## EXERCISE REQUIREMENTS
The full set of records below is to be reproduced without a single alteration.

↓↓↓

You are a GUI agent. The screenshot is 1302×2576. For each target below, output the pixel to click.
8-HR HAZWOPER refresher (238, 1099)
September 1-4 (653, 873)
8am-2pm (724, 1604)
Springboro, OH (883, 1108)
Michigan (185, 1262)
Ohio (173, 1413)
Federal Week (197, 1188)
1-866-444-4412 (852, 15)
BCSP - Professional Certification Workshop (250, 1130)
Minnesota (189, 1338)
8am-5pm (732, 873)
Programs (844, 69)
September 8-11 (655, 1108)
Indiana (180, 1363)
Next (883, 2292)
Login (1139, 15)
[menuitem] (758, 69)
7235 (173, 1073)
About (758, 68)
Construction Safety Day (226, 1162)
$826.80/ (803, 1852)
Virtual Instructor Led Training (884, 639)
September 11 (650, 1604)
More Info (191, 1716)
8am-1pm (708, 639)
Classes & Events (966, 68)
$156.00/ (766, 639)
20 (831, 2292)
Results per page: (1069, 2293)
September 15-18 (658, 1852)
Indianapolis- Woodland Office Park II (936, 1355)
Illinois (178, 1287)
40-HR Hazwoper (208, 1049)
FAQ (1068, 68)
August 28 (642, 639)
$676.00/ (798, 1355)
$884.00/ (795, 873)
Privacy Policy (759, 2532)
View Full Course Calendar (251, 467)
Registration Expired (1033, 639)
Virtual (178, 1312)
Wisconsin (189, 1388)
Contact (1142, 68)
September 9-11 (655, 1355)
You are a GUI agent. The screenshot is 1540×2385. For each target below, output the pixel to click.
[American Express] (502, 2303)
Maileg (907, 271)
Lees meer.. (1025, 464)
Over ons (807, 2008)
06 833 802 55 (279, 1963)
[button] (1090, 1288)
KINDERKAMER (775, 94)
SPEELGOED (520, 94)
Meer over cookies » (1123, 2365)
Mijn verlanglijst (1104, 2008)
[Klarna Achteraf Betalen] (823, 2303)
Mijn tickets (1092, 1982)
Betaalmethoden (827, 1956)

↑↑↑

## EXERCISE RESULT
You are a GUI agent. The screenshot is 1302×2576. For each target below, output the pixel to click.
8-HR HAZWOPER refresher (238, 1099)
September 1-4 (653, 873)
8am-2pm (724, 1604)
Springboro, OH (883, 1108)
Michigan (185, 1262)
Ohio (173, 1413)
Federal Week (197, 1188)
1-866-444-4412 (852, 15)
BCSP - Professional Certification Workshop (250, 1130)
Minnesota (189, 1338)
8am-5pm (732, 873)
Programs (844, 69)
September 8-11 (655, 1108)
Indiana (180, 1363)
Next (883, 2292)
Login (1139, 15)
[menuitem] (758, 69)
7235 (173, 1073)
About (758, 68)
Construction Safety Day (226, 1162)
$826.80/ (803, 1852)
Virtual Instructor Led Training (884, 639)
September 11 (650, 1604)
More Info (191, 1716)
8am-1pm (708, 639)
Classes & Events (966, 68)
$156.00/ (766, 639)
20 (831, 2292)
Results per page: (1069, 2293)
September 15-18 (658, 1852)
Indianapolis- Woodland Office Park II (936, 1355)
Illinois (178, 1287)
40-HR Hazwoper (208, 1049)
FAQ (1068, 68)
August 28 (642, 639)
$676.00/ (798, 1355)
$884.00/ (795, 873)
Privacy Policy (759, 2532)
View Full Course Calendar (251, 467)
Registration Expired (1033, 639)
Virtual (178, 1312)
Wisconsin (189, 1388)
Contact (1142, 68)
September 9-11 (655, 1355)
You are a GUI agent. The screenshot is 1540×2385. For each target below, output the pixel to click.
[American Express] (502, 2303)
Maileg (907, 271)
Lees meer.. (1025, 464)
Over ons (807, 2008)
06 833 802 55 (279, 1963)
[button] (1090, 1288)
KINDERKAMER (775, 94)
SPEELGOED (520, 94)
Meer over cookies » (1123, 2365)
Mijn verlanglijst (1104, 2008)
[Klarna Achteraf Betalen] (823, 2303)
Mijn tickets (1092, 1982)
Betaalmethoden (827, 1956)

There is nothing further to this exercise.